● WRITTEN PROBLEM
Echo the listing below from its first line up to and including the line containing "Action: tap(2029, 827)". Reproduce those lines without any change.

● EXERCISE INPUTS
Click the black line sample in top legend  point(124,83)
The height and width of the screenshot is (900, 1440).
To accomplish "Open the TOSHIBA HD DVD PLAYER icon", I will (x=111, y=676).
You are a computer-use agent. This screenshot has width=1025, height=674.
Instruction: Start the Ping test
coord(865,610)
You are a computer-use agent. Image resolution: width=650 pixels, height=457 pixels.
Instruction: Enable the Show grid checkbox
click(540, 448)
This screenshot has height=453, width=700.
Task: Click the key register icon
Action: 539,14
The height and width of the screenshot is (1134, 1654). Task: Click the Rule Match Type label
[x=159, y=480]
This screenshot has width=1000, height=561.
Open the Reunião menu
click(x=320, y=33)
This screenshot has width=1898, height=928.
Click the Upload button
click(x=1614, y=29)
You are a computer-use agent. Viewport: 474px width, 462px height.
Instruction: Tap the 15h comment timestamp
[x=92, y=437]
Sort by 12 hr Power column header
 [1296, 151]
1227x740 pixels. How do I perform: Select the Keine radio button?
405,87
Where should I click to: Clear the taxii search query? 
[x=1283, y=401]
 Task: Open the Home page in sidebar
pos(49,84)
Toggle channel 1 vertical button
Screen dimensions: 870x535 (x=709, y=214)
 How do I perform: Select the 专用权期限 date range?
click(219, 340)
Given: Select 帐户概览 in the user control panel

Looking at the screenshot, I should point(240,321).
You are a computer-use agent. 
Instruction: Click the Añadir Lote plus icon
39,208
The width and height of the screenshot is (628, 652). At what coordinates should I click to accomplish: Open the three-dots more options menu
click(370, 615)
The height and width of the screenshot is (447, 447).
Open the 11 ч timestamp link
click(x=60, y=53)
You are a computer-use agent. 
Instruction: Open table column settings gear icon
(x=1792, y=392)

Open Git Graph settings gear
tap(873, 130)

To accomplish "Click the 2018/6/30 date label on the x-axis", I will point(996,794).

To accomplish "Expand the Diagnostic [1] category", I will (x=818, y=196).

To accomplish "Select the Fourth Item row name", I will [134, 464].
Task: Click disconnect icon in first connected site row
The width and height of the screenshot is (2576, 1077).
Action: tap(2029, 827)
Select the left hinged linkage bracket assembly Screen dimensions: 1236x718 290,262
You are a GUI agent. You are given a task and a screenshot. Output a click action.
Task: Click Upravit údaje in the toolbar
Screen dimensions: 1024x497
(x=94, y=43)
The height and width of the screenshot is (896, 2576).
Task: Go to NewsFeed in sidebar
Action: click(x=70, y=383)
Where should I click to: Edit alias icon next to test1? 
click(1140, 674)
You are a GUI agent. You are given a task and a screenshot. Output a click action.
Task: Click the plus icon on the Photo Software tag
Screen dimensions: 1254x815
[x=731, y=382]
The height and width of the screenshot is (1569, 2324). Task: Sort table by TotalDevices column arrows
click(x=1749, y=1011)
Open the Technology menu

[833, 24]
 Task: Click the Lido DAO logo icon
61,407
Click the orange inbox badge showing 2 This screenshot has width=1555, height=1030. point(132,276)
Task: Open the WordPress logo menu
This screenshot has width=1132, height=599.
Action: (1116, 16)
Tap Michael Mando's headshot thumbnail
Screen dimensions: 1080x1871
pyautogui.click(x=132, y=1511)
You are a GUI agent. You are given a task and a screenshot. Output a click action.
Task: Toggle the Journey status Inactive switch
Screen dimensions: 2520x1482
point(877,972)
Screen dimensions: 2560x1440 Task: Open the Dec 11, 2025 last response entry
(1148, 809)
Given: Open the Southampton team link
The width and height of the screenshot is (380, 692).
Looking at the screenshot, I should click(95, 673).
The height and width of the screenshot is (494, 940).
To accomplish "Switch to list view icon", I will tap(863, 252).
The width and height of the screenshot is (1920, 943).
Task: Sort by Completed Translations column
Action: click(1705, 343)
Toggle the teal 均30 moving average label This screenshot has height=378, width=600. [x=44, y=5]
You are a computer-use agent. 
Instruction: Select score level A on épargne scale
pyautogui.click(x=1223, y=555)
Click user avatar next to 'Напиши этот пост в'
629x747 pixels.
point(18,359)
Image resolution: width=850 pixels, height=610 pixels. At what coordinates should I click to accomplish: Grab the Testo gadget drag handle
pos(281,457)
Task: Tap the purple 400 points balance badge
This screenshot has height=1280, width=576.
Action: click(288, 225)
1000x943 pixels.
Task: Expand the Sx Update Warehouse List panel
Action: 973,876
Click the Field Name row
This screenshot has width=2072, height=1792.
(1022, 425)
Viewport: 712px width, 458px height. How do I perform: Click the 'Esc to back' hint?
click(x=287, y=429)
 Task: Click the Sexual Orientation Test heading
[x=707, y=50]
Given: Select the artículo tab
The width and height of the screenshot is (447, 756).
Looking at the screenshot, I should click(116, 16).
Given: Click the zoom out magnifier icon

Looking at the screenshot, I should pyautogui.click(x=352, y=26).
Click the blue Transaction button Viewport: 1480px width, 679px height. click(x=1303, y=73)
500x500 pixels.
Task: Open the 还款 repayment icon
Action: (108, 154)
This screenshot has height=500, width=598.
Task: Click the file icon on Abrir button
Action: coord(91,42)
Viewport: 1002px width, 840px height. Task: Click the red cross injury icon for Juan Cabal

● RESULT
Click the black line sample in top legend  point(124,83)
The height and width of the screenshot is (900, 1440).
To accomplish "Open the TOSHIBA HD DVD PLAYER icon", I will (x=111, y=676).
You are a computer-use agent. This screenshot has width=1025, height=674.
Instruction: Start the Ping test
coord(865,610)
You are a computer-use agent. Image resolution: width=650 pixels, height=457 pixels.
Instruction: Enable the Show grid checkbox
click(540, 448)
This screenshot has height=453, width=700.
Task: Click the key register icon
Action: 539,14
The height and width of the screenshot is (1134, 1654). Task: Click the Rule Match Type label
[x=159, y=480]
This screenshot has width=1000, height=561.
Open the Reunião menu
click(x=320, y=33)
This screenshot has width=1898, height=928.
Click the Upload button
click(x=1614, y=29)
You are a computer-use agent. Viewport: 474px width, 462px height.
Instruction: Tap the 15h comment timestamp
[x=92, y=437]
Sort by 12 hr Power column header
 [1296, 151]
1227x740 pixels. How do I perform: Select the Keine radio button?
405,87
Where should I click to: Clear the taxii search query? 
[x=1283, y=401]
 Task: Open the Home page in sidebar
pos(49,84)
Toggle channel 1 vertical button
Screen dimensions: 870x535 (x=709, y=214)
 How do I perform: Select the 专用权期限 date range?
click(219, 340)
Given: Select 帐户概览 in the user control panel

Looking at the screenshot, I should point(240,321).
You are a computer-use agent. 
Instruction: Click the Añadir Lote plus icon
39,208
The width and height of the screenshot is (628, 652). At what coordinates should I click to accomplish: Open the three-dots more options menu
click(370, 615)
The height and width of the screenshot is (447, 447).
Open the 11 ч timestamp link
click(x=60, y=53)
You are a computer-use agent. 
Instruction: Open table column settings gear icon
(x=1792, y=392)

Open Git Graph settings gear
tap(873, 130)

To accomplish "Click the 2018/6/30 date label on the x-axis", I will point(996,794).

To accomplish "Expand the Diagnostic [1] category", I will (x=818, y=196).

To accomplish "Select the Fourth Item row name", I will [134, 464].
Task: Click disconnect icon in first connected site row
The width and height of the screenshot is (2576, 1077).
Action: tap(2029, 827)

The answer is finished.